## RECORDED INFORMATION
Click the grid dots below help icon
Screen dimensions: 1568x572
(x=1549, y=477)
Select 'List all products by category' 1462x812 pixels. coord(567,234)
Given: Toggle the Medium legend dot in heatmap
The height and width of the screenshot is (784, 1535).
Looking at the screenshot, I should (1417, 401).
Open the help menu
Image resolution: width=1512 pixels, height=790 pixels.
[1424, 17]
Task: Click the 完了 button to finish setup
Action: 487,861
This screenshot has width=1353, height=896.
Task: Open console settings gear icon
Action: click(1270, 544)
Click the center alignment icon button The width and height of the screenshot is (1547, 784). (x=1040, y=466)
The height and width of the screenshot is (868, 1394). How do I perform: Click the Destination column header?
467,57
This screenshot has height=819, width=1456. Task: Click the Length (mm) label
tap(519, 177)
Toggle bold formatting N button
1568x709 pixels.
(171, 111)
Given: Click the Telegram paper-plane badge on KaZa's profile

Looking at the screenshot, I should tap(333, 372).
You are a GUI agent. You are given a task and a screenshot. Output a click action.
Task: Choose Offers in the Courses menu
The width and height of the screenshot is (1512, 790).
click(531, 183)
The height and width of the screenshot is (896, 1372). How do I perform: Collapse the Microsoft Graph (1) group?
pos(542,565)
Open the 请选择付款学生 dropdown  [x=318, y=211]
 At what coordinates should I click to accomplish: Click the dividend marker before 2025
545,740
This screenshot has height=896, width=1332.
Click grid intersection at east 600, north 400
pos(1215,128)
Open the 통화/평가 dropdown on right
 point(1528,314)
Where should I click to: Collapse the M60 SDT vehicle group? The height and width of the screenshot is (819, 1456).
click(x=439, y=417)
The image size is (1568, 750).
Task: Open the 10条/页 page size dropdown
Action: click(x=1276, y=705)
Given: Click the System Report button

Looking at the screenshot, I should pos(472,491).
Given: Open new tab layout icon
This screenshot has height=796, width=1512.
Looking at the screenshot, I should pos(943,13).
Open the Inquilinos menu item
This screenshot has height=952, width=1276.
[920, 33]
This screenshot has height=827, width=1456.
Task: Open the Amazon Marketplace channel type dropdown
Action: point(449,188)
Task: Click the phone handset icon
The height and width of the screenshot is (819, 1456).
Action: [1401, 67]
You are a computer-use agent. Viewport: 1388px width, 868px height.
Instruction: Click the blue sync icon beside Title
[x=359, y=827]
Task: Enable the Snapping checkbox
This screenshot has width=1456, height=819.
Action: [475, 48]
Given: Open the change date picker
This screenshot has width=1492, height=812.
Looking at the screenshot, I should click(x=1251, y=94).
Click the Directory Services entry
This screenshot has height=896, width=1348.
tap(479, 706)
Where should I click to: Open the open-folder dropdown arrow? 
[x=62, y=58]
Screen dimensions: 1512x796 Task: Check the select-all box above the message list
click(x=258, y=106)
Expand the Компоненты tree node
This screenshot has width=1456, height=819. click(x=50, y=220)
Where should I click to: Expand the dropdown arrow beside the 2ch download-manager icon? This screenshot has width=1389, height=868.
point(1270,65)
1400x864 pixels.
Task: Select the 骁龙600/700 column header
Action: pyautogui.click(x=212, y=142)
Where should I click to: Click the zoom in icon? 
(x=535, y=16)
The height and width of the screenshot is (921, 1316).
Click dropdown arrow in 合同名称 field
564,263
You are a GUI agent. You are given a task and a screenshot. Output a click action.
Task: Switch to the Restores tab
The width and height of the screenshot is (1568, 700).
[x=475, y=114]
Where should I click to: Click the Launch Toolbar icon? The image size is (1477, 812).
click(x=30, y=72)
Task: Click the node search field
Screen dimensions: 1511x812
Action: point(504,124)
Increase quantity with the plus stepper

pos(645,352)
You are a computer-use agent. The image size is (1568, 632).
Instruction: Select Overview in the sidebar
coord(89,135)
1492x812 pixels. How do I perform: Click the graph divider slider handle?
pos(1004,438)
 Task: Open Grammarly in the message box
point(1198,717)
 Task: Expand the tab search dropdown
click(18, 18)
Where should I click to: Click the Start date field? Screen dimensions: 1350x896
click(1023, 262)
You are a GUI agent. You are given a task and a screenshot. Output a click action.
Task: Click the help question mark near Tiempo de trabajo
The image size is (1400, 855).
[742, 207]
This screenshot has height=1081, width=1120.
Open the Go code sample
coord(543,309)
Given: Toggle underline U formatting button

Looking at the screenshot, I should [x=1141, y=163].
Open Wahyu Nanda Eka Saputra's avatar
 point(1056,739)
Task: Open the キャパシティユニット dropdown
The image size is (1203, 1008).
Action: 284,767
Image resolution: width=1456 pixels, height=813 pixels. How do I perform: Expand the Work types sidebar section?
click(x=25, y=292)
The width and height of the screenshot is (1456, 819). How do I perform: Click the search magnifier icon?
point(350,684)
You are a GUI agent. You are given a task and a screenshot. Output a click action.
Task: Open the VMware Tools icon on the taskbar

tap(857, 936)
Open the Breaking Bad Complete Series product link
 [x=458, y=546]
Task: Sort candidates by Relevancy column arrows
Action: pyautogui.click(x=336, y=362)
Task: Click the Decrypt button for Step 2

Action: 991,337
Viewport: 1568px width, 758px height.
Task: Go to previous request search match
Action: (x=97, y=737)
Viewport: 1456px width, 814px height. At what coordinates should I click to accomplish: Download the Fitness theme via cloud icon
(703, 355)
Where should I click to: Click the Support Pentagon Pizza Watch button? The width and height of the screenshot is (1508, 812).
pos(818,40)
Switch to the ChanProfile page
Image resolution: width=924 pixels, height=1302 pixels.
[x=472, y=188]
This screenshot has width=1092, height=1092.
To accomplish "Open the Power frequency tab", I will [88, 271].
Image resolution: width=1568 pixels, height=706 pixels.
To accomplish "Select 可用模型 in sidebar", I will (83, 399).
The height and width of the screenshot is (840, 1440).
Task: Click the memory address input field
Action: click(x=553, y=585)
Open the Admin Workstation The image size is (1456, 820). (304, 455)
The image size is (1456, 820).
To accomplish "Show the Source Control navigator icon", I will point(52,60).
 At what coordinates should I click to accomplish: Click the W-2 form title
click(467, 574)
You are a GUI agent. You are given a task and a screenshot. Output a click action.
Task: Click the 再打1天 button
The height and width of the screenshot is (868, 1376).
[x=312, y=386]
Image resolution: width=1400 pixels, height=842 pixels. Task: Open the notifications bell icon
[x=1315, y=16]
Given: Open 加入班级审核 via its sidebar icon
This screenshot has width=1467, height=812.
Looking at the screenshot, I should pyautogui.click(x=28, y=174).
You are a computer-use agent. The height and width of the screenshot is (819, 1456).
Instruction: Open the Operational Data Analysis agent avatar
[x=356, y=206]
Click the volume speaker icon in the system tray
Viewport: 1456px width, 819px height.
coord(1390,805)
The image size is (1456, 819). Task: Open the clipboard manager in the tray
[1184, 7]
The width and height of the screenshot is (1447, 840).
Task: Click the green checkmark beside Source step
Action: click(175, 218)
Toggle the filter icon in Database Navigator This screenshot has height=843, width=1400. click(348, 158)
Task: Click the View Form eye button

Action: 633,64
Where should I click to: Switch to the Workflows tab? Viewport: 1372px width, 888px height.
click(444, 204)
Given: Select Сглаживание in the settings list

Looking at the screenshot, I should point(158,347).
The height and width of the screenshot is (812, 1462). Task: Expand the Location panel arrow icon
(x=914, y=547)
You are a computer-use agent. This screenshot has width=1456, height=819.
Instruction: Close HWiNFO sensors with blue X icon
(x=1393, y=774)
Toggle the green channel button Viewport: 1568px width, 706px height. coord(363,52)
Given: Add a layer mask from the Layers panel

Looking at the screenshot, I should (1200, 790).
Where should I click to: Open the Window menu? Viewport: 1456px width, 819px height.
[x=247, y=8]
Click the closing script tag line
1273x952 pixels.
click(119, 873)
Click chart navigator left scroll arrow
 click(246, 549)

## WORK INSTRUCTIONS
Where a line of the data above includes the string "computer", pull it out.

## EXERCISE OUTPUT
You are a computer-use agent. Viewport: 1388px width, 868px height.
You are a computer-use agent. The image size is (1568, 632).
You are a computer-use agent. The height and width of the screenshot is (819, 1456).
You are a computer-use agent. This screenshot has width=1456, height=819.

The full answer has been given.